== Reading text ==

Reducing Teen Anxiety During Covid-19: A Positive Perspective

The covid pandemic is difficult for everyone, but it’s creating a unique challenge for older teenagers. This is a phase in which a teen should be enjoying their time as an upperclassman and preparing for college. Instead, they’re stuck at home, unable to socialize. They’re missing important milestones and losing opportunities to participate in extracurricular activities and develop skills. These losses, along with the general worries about the pandemic, are creating a steep rise in teen anxiety.

A recent survey from the CDC found that depression and anxiety are worsening during the pandemic. Young people have been the hardest hit. About 25 percent of teens have seriously considered suicide since the pandemic began. This figure is concerning. Parenting teens can’t be a passive activity any longer. We all need to start paying close attention to our teens feelings.

Teen Issues: Fear, Grief, and Focus

1. Hold Space

Your teen needs to vent. This is a frustrating situation, and it’s normal and healthy for a teens feelings to fluctuate. One minute they might feel okay, and the next, the anger and grief might be overwhelming. Make sure your teen understands that venting is healthy. Be there to listen and provide understanding whenever needed. Acknowledge that your teen is dealing with something that your generation didn’t have to go through. Ask what you can do to help.

===
== Excerpted records ==

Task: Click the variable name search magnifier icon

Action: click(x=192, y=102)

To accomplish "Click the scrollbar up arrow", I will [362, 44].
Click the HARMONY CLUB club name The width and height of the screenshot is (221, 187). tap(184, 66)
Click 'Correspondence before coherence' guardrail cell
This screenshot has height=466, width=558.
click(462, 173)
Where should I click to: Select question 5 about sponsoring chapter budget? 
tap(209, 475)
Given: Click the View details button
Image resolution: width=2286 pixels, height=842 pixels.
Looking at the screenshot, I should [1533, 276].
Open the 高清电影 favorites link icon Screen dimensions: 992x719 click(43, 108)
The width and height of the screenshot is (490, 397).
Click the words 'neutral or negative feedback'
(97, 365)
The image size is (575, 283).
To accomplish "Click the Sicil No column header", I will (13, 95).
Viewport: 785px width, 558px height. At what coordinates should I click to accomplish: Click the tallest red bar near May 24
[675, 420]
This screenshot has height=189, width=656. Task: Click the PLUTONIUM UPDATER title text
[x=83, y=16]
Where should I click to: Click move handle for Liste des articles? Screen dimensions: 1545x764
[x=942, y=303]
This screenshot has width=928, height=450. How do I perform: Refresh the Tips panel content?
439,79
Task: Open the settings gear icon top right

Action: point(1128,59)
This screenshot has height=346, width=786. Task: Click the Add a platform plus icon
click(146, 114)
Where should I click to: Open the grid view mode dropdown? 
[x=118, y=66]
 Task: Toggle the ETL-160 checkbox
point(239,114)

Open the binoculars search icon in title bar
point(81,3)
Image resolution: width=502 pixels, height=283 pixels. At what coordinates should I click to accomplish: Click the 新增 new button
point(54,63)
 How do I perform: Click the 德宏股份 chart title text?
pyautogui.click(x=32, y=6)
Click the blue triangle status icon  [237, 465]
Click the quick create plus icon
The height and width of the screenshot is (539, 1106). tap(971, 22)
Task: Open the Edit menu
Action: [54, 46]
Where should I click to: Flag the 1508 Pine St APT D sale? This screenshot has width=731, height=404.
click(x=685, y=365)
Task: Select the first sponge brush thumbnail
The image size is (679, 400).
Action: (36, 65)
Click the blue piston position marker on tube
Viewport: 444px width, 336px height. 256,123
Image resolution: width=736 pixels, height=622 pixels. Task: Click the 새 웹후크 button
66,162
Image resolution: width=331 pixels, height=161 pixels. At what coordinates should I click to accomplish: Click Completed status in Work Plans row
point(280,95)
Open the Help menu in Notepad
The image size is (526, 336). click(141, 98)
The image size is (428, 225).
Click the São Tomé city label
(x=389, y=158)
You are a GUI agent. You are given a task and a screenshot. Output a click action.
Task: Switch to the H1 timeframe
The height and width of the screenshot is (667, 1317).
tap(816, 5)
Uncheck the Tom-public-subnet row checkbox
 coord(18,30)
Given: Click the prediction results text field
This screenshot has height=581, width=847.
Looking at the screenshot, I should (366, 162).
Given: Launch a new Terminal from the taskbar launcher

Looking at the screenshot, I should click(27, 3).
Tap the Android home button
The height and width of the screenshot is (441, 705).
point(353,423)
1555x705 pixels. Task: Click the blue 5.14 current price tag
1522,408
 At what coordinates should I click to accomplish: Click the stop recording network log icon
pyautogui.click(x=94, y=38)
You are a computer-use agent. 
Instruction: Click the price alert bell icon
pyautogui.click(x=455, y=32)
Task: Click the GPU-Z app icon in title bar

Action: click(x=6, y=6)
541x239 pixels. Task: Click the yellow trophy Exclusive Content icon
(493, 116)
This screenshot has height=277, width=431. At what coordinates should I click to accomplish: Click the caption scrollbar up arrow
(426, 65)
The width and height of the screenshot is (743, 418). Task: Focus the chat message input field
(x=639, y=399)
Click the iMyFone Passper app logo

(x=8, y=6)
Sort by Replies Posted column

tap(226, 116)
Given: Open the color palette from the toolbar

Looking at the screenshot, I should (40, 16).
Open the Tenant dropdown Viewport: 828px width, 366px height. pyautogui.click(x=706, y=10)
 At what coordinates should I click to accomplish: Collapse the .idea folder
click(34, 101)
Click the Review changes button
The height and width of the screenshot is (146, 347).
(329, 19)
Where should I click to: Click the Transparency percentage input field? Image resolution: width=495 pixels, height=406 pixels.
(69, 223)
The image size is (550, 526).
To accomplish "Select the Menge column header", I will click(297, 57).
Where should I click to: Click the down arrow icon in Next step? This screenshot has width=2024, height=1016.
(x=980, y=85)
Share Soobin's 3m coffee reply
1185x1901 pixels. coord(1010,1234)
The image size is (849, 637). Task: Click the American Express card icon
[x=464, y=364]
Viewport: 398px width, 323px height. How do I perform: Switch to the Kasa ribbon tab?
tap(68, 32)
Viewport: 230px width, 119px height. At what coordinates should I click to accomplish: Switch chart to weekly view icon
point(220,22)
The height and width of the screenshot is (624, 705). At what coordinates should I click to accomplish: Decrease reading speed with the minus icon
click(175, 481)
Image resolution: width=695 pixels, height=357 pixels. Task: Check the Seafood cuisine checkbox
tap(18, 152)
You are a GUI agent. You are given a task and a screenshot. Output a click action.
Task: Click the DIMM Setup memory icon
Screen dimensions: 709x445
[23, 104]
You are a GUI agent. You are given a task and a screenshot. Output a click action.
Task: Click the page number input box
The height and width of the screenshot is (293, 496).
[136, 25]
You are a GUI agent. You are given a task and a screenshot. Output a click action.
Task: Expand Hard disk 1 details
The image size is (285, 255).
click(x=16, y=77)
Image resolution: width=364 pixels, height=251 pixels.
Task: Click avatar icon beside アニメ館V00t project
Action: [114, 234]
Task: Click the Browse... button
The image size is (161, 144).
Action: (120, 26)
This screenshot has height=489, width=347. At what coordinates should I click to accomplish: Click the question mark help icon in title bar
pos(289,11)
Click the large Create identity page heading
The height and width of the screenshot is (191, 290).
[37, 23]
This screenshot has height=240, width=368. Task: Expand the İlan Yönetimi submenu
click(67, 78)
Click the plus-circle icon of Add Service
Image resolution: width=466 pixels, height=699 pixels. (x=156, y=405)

===

* [Problem set]
**A)** Translate this sentence from the article on teen anxiety into Spanish: "Young people have been the hardest hit."
**B)** According to the article on teen anxiety, what share of teens have seriously considered suicide since the pandemic began?
**C)** Output the stretch of the article on teen anxiety from "Teen Issues: Fear, Grief, and" through "do to help.", copied without changes.
The listing comes from a separate source.

* [Results]
**A)** Los jóvenes han sido los más afectados.

**B)** About 25 percent.

**C)**
Teen Issues: Fear, Grief, and Focus

1. Hold Space

Your teen needs to vent. This is a frustrating situation, and it’s normal and healthy for a teens feelings to fluctuate. One minute they might feel okay, and the next, the anger and grief might be overwhelming. Make sure your teen understands that venting is healthy. Be there to listen and provide understanding whenever needed. Acknowledge that your teen is dealing with something that your generation didn’t have to go through. Ask what you can do to help.